Humanitäre Hilfe angesichts der aktuellen internationalen Lage
Am gestrigen Tag kamen in Genf die Vertreter von vier verschiedenen Glaubensrichtungen (Christentum, Islam, Judentum und Vedantismus) sowie Experten und Diplomaten, Leiter von weltlichen und religiösen humanitären Organisationen bei den Vereinten Nationen zum Symposium zur gemeinsamen humanitären Aktion der Religionen zusammen, das vom Souveränen Malteserorden organisiert wurde. Das Symposium wurde vom Generaldirektor des Büros der Vereinten Nationen in Genf eröffnet.
Die gewaltsamen Auseinandersetzungen in vielen Teilen der Welt haben ein bislang nicht dagewesenes Ausmaß erreicht. Die Zahl der Opfer – die meisten von ihnen Zivilisten – steigt unaufhörlich. Zur gleichen Zeit werden wir Zeugen einer allmählichen Zersetzung in der Durchsetzung von internationalem humanitärem Recht. In diesem Zusammenhang wird Religion oft als Ursache von Kriegen wahrgenommen.
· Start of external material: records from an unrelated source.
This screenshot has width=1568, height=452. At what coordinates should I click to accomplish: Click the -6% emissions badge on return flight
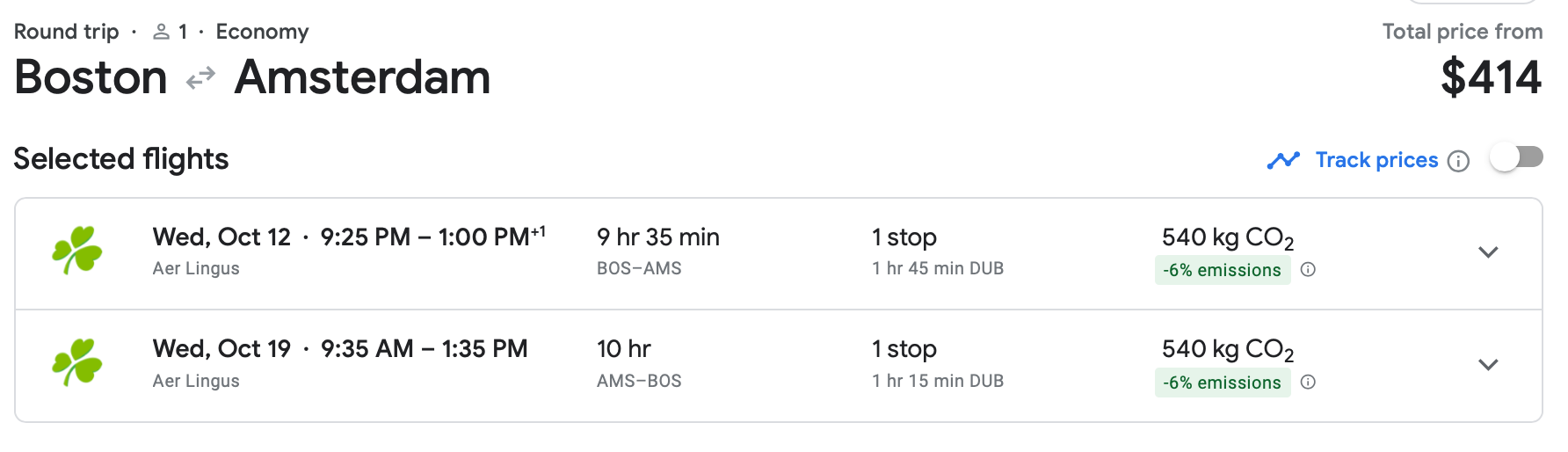1223,383
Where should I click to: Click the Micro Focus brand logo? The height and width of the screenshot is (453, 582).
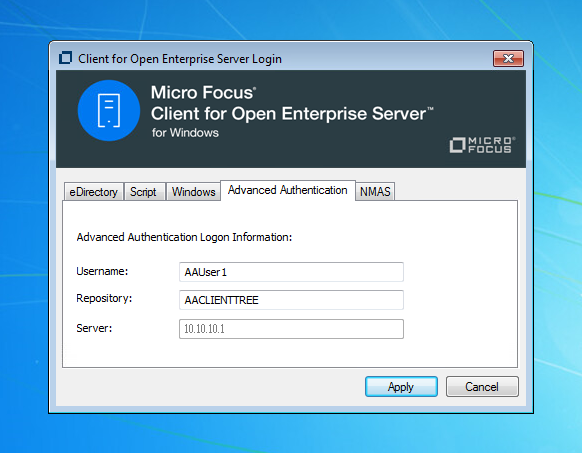(x=482, y=145)
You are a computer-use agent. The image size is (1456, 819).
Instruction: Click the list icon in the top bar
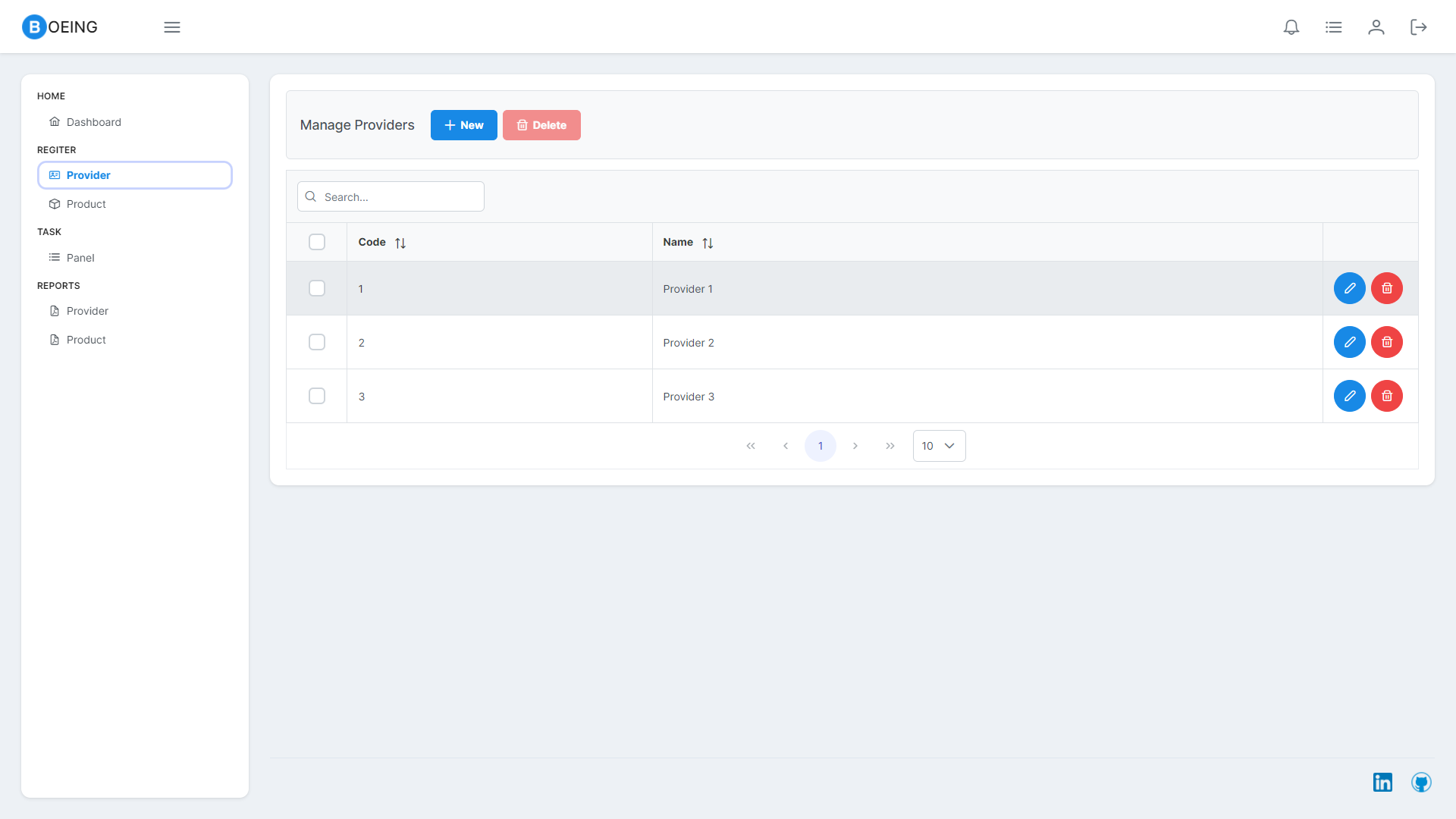[1334, 27]
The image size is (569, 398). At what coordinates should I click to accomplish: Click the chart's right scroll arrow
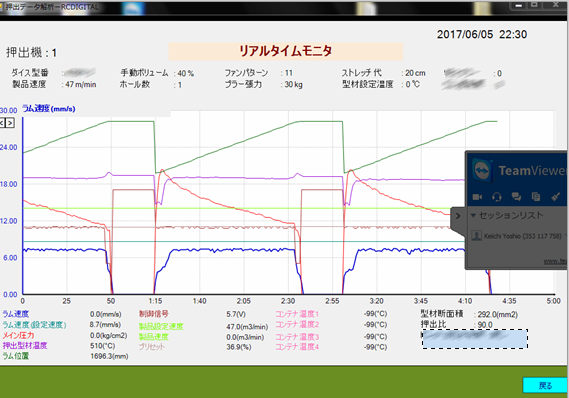coord(10,123)
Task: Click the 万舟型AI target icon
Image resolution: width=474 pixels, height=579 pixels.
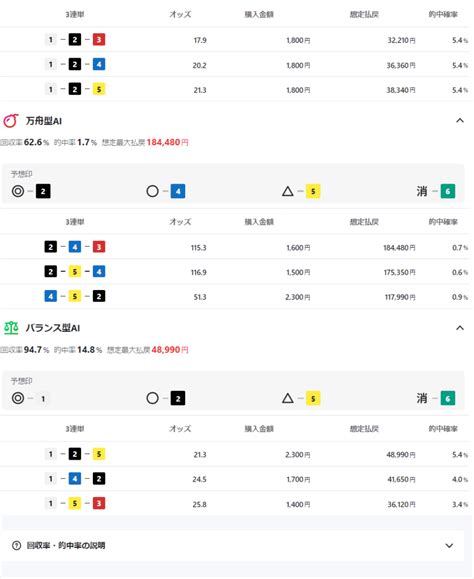Action: click(11, 121)
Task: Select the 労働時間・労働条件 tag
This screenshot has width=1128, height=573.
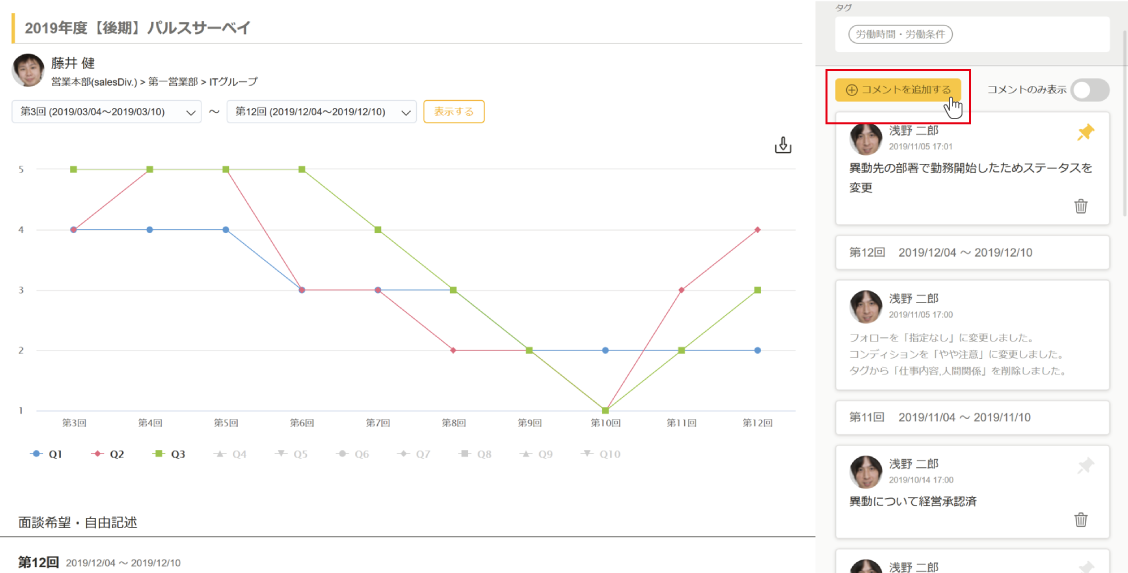Action: pyautogui.click(x=901, y=35)
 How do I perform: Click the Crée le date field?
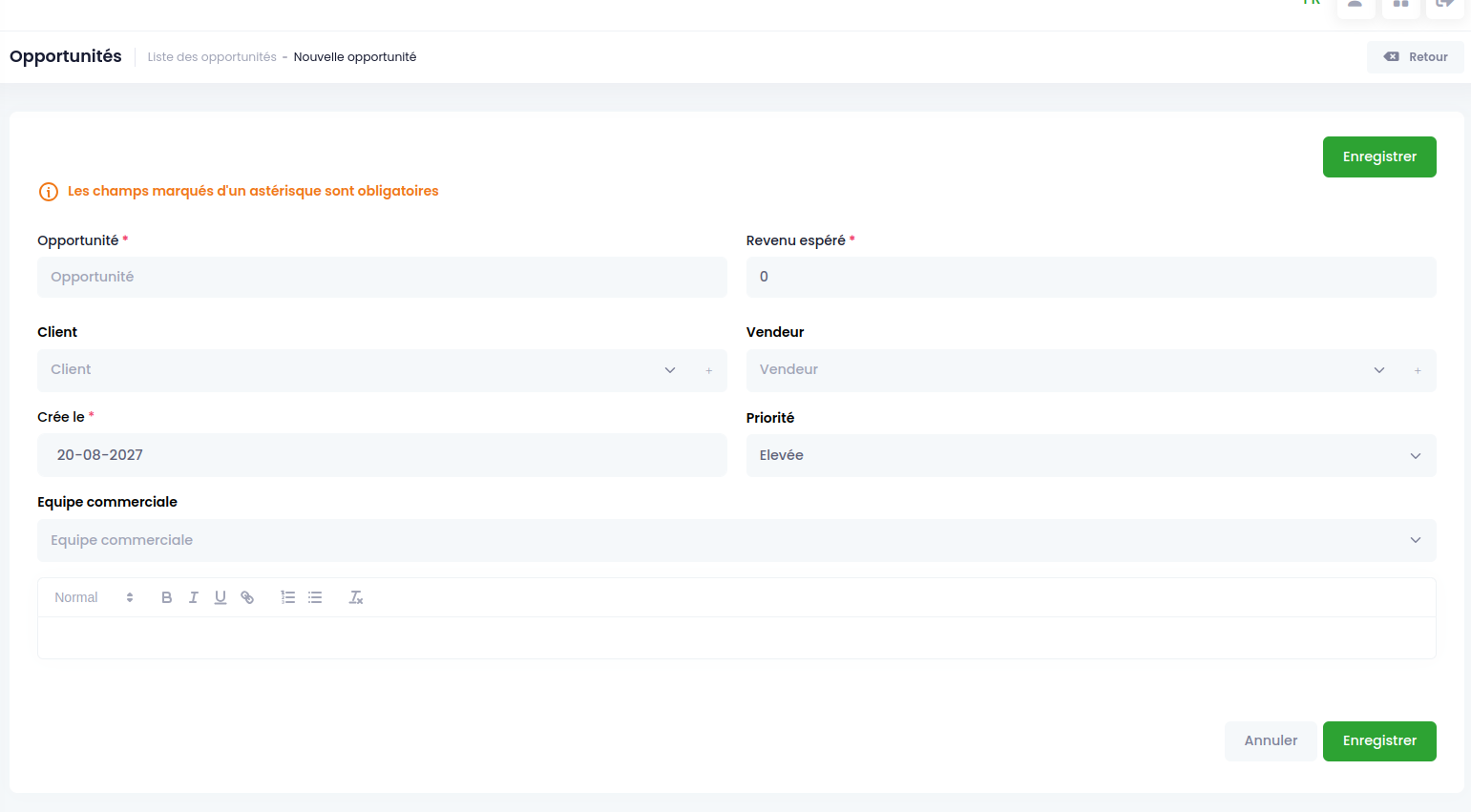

Die Wirklichkeit sei aber viel komplexer, so der Großkanzler des Souveränen Malteserordens, Albrecht Boeselager, in seiner Eröffnungsrede: „Ich bin der festen Überzeugung, dass Gewalt aus religiösen Gründen erzeugt werden kann, wenn der moralische Kontext außen vor gelassen und Korruption und Machtgier das Zepter überlassen wird. Konflikte können religiöse Elemente beinhalten, aber in der Regel liegen ihnen immer kulturelle, wirtschaftliche, ethnische und territoriale Faktoren und oft auch Druck von außen zugrunde.“
Die Suche nach einer gemeinsamen Wertebasis, die Aufstellung eines Verhaltenskodex für alle Institutionen und Organisationen, die sich humanitäre Hilfe auf die Fahne geschrieben haben, die Einbeziehung örtlicher Gemeinschaften durch Investitionen in Infrastruktur und in den von Konflikten betroffenen Gebieten bereits bestehende Hilfsnetzwerke sowie die Verbreitung der Werte von humanitären Organisationen zur Bekämpfung von Vorurteilen sowohl bei den Menschen als auch bei Regierungen: Dies sind einige der Vorschläge, die aus der Debatte hervorgingen, die aus zwei Diskussionsgruppen mit jeweils fünf Rednern bestand. Zu den Teilnehmenden gehörte Jemilah Mahmood, Leiterin des Sekretariats des von UN-Generalsekretär Ban Ki-moon initiierten Weltgipfels für humanitäre Hilfe. Das Symposium des Malteserordens dient als Vorbereitung des im Mai 2016 in Istanbul stattfindenden Weltgipfels für humanitäre Hilfe, dessen Ziel es ist, Grundsätze der humanitären Hilfe auf den Prüfstand zu stellen und zu verbessern.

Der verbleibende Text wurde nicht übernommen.